Records from a collection
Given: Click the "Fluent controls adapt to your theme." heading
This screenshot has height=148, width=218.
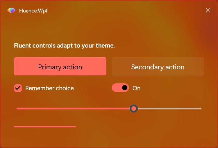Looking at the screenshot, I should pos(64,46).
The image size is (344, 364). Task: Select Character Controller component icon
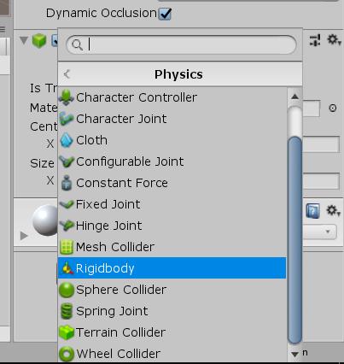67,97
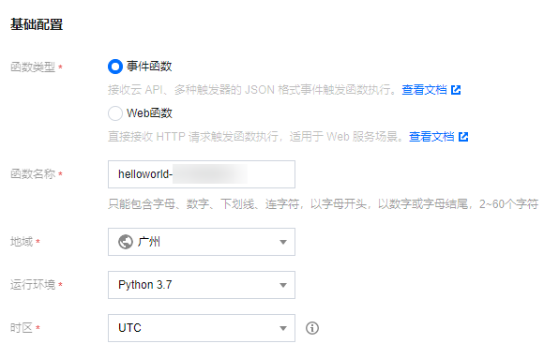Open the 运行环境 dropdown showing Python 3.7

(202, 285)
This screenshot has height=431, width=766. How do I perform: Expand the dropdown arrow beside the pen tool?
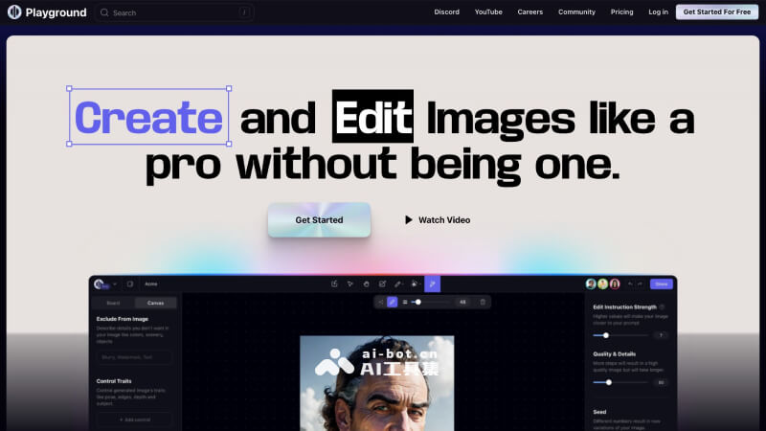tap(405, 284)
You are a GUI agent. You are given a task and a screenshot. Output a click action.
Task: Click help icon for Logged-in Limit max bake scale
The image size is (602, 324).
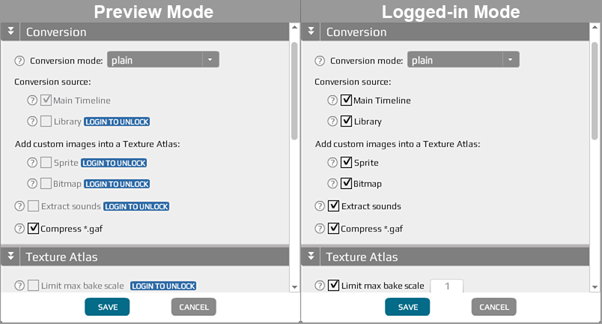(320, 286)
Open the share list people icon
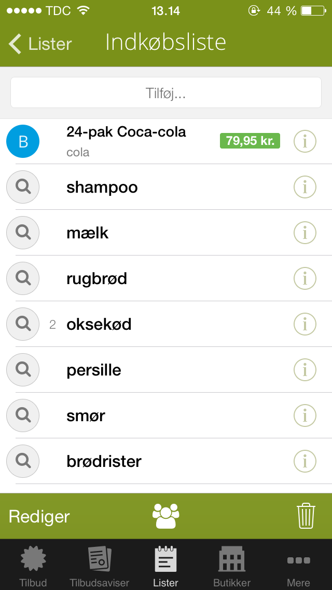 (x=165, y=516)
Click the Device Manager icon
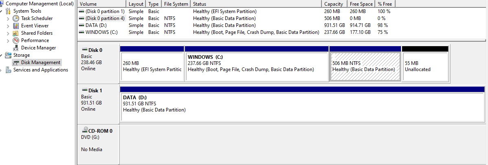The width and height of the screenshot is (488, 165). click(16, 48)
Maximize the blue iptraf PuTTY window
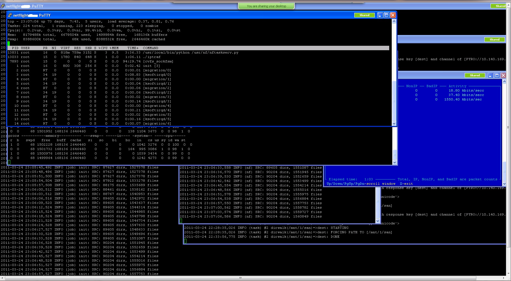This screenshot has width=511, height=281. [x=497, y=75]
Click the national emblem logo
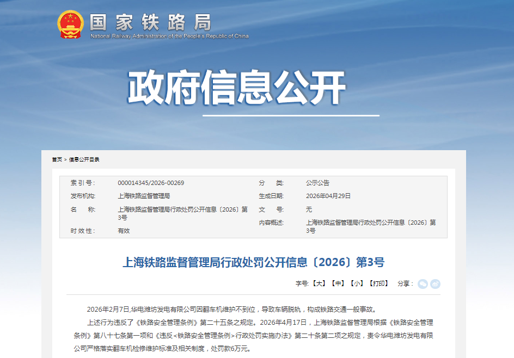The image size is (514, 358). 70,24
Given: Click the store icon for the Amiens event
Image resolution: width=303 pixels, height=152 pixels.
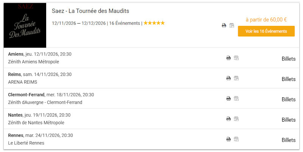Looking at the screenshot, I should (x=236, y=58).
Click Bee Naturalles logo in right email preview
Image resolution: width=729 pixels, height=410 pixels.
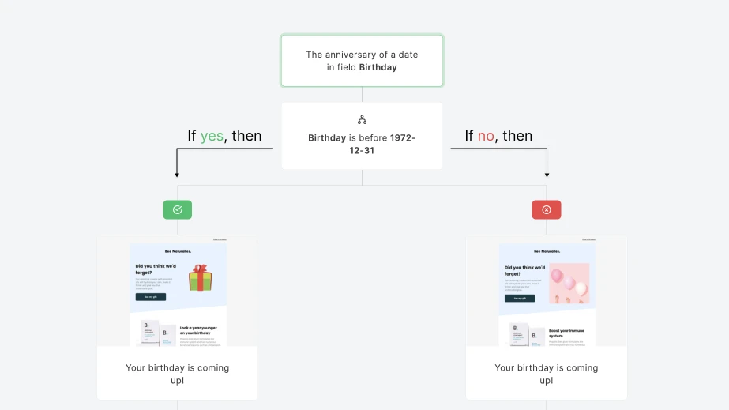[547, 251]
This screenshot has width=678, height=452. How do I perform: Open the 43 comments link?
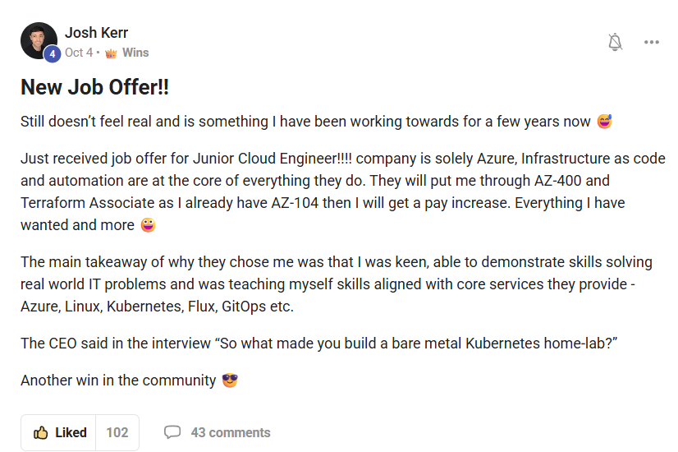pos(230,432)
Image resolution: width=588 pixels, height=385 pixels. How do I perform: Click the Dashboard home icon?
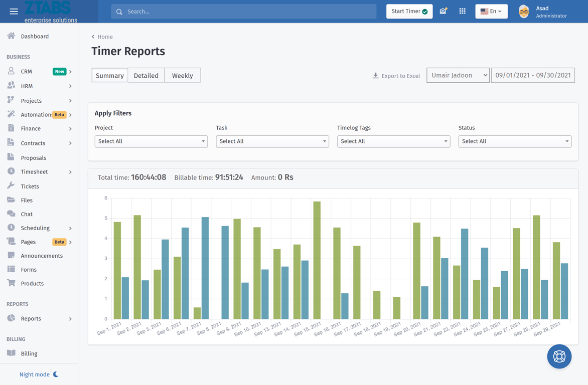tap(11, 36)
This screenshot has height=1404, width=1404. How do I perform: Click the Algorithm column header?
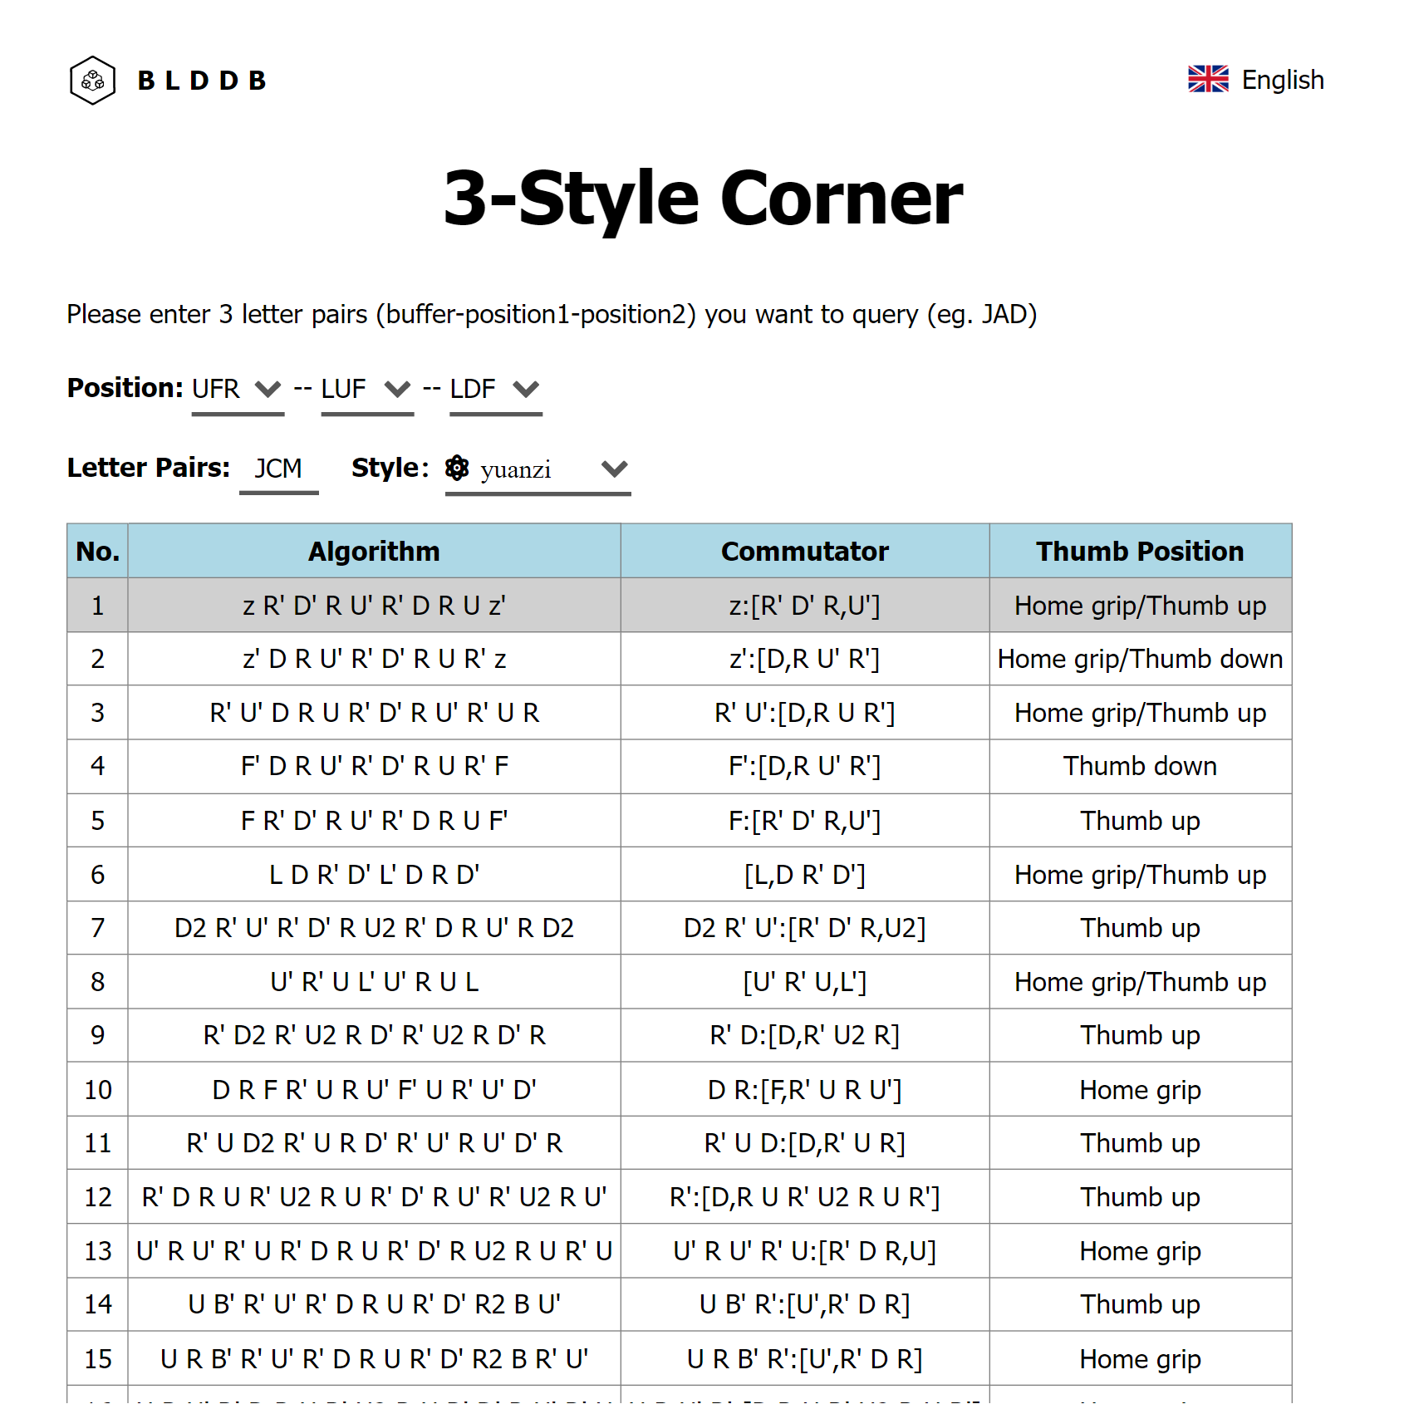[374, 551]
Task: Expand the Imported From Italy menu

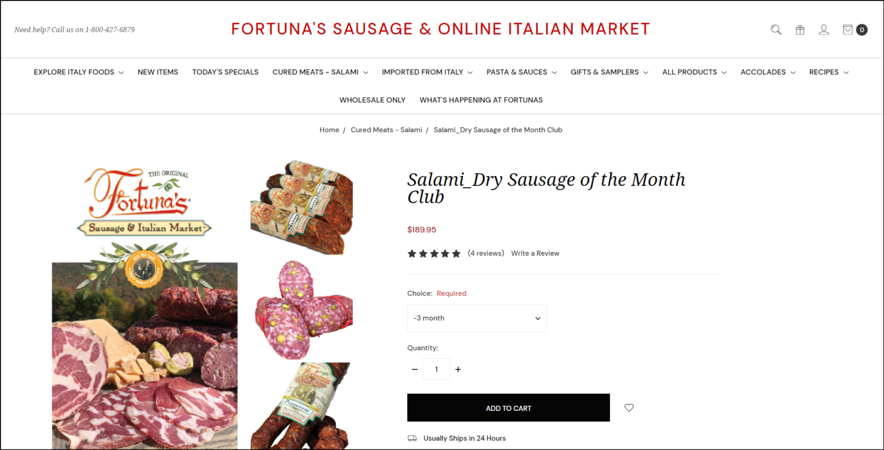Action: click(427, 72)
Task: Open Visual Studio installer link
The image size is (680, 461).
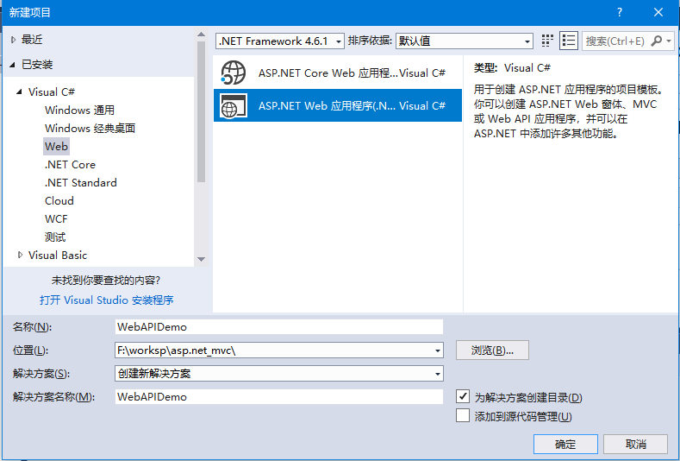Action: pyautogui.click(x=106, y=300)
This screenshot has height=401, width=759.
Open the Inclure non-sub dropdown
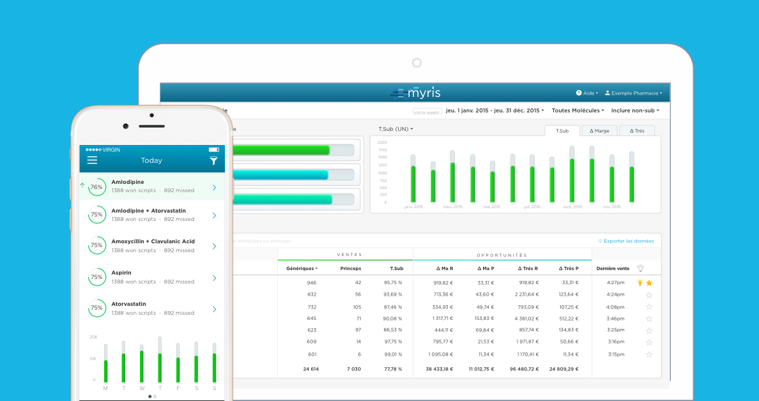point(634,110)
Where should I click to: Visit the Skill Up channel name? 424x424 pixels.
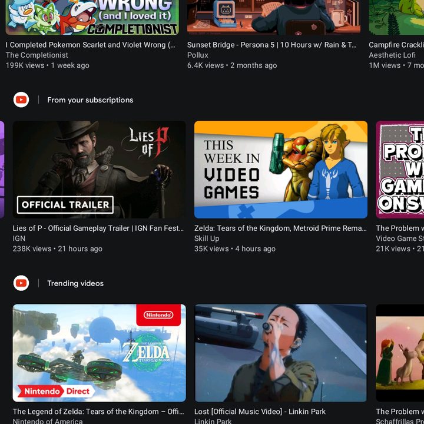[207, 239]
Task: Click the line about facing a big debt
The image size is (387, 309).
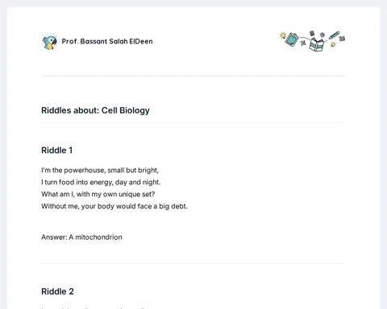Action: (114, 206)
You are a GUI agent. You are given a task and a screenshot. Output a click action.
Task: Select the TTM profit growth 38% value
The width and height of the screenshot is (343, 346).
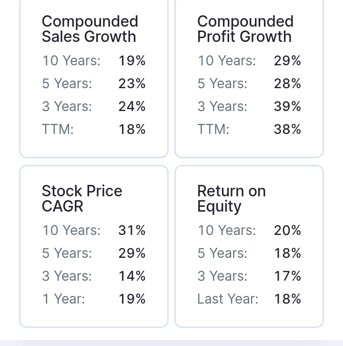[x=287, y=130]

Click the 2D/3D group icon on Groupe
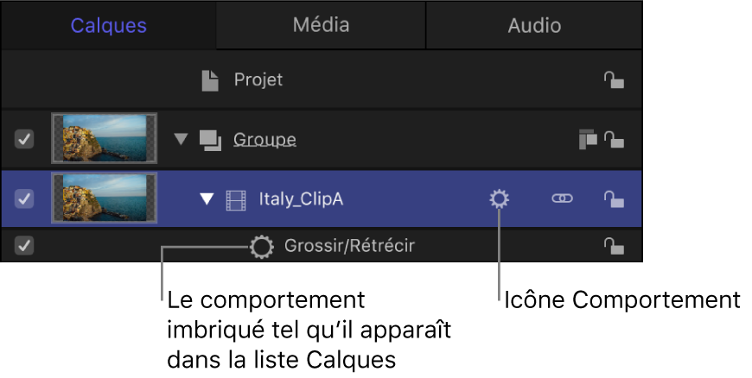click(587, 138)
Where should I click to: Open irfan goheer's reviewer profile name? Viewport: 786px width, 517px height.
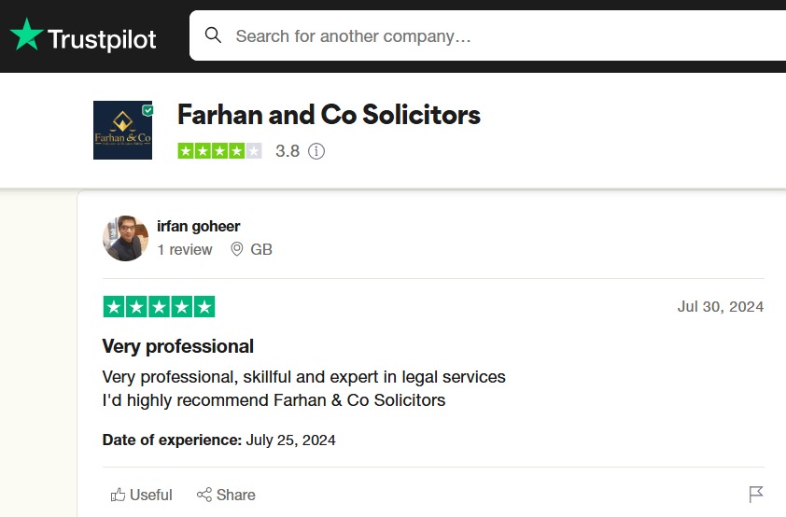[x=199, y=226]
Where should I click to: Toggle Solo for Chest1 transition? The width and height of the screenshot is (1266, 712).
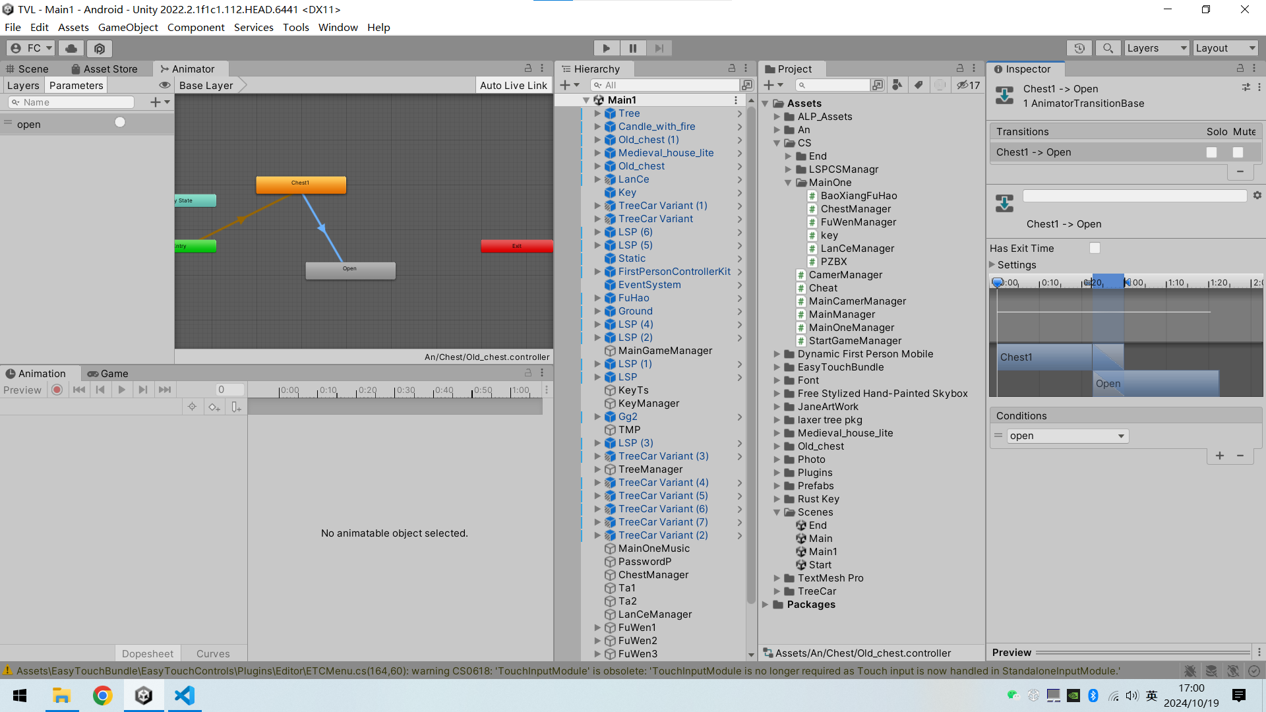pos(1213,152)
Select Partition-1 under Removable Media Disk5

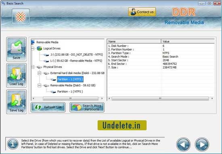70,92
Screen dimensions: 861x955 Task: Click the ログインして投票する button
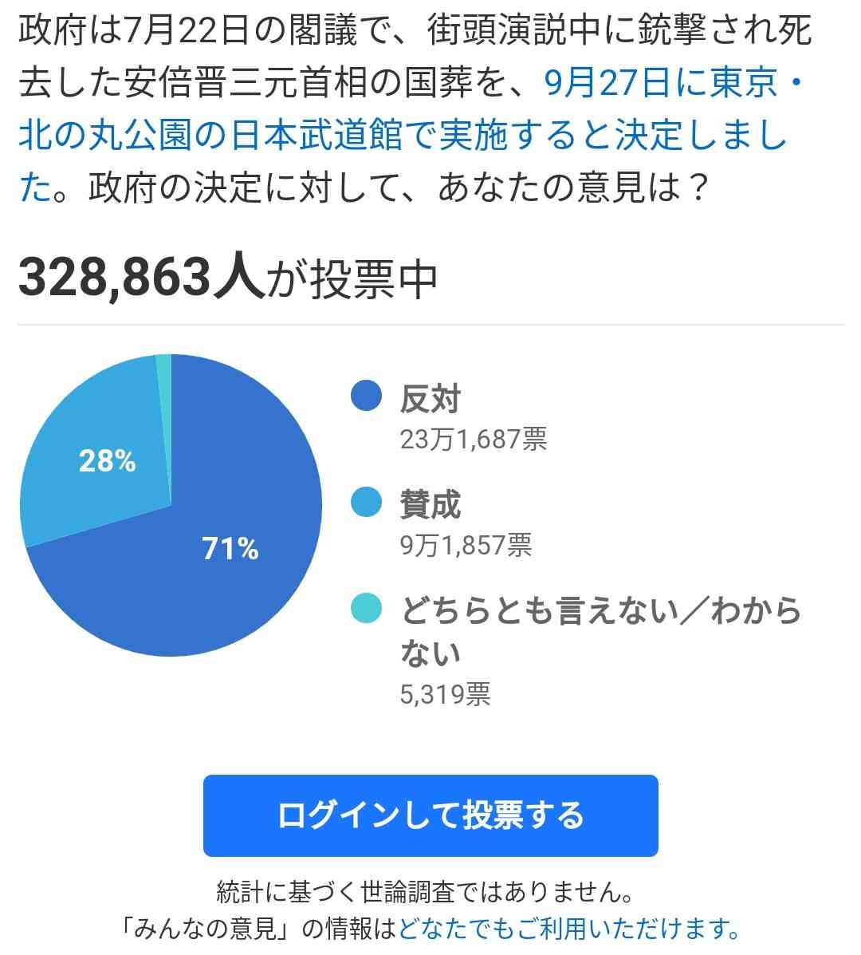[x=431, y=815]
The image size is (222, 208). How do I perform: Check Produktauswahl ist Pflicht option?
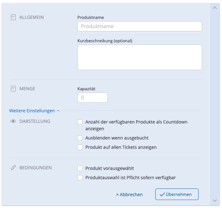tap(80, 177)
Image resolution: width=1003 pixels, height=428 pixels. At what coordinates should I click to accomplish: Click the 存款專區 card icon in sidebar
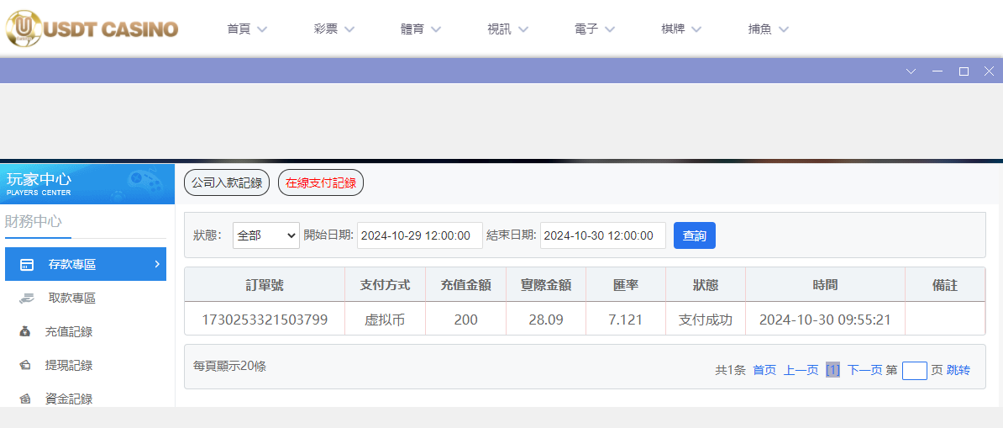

Task directions:
Without copying the pictures, transcribe the entries exactly.

Answer to this task:
Given: Click the "Fluent controls adapt to your theme." heading
This screenshot has height=148, width=218.
Looking at the screenshot, I should pos(64,46).
The image size is (344, 364). Task: Select Character Controller component icon
67,97
Open the 运行环境 dropdown showing Python 3.7

(202, 285)
This screenshot has height=431, width=766. How do I perform: Expand the dropdown arrow beside the pen tool?
tap(405, 284)
You are a GUI agent. You are given a task and a screenshot. Output a click action.
Task: Click help icon for Logged-in Limit max bake scale
The image size is (602, 324).
(320, 286)
Open the share list people icon
 (x=165, y=516)
Click the Device Manager icon
The width and height of the screenshot is (488, 165). click(16, 48)
Maximize the blue iptraf PuTTY window
This screenshot has width=511, height=281. [x=497, y=75]
Click the national emblem logo
The image size is (514, 358). 70,24
Given: Click the store icon for the Amiens event
Image resolution: width=303 pixels, height=152 pixels.
Looking at the screenshot, I should (x=236, y=58).
Click Bee Naturalles logo in right email preview
Image resolution: width=729 pixels, height=410 pixels.
[547, 251]
This screenshot has width=678, height=452. How do I perform: Open the 43 comments link?
pos(230,432)
Image resolution: width=588 pixels, height=385 pixels. How do I perform: Click the Dashboard home icon?
tap(11, 36)
This screenshot has height=1404, width=1404. How do I perform: Click the Algorithm column header?
[374, 551]
Task: Expand the Imported From Italy menu

Action: click(427, 72)
Task: Open Visual Studio installer link
The image size is (680, 461).
Action: pyautogui.click(x=106, y=300)
This screenshot has height=401, width=759.
Open the Inclure non-sub dropdown
point(634,110)
Where should I click to: Visit the Skill Up channel name? 424x424 pixels.
[207, 239]
Task: Click the line about facing a big debt
The image size is (387, 309).
Action: (114, 206)
You are a GUI agent. You are given a task and a screenshot. Output a click action.
Task: Select the TTM profit growth 38% value
The width and height of the screenshot is (343, 346).
[x=287, y=130]

Click the 2D/3D group icon on Groupe
click(587, 138)
Where should I click to: Open irfan goheer's reviewer profile name? Viewport: 786px width, 517px height.
[x=199, y=226]
Where should I click to: Toggle Solo for Chest1 transition? The width and height of the screenshot is (1266, 712).
pos(1213,152)
Select Partition-1 under Removable Media Disk5

70,92
Screen dimensions: 861x955 Task: Click the ログインして投票する button
[x=431, y=815]
The image size is (222, 208). How do I perform: Check Produktauswahl ist Pflicht option?
tap(80, 177)
Image resolution: width=1003 pixels, height=428 pixels. At what coordinates should I click to accomplish: Click the 存款專區 card icon in sidebar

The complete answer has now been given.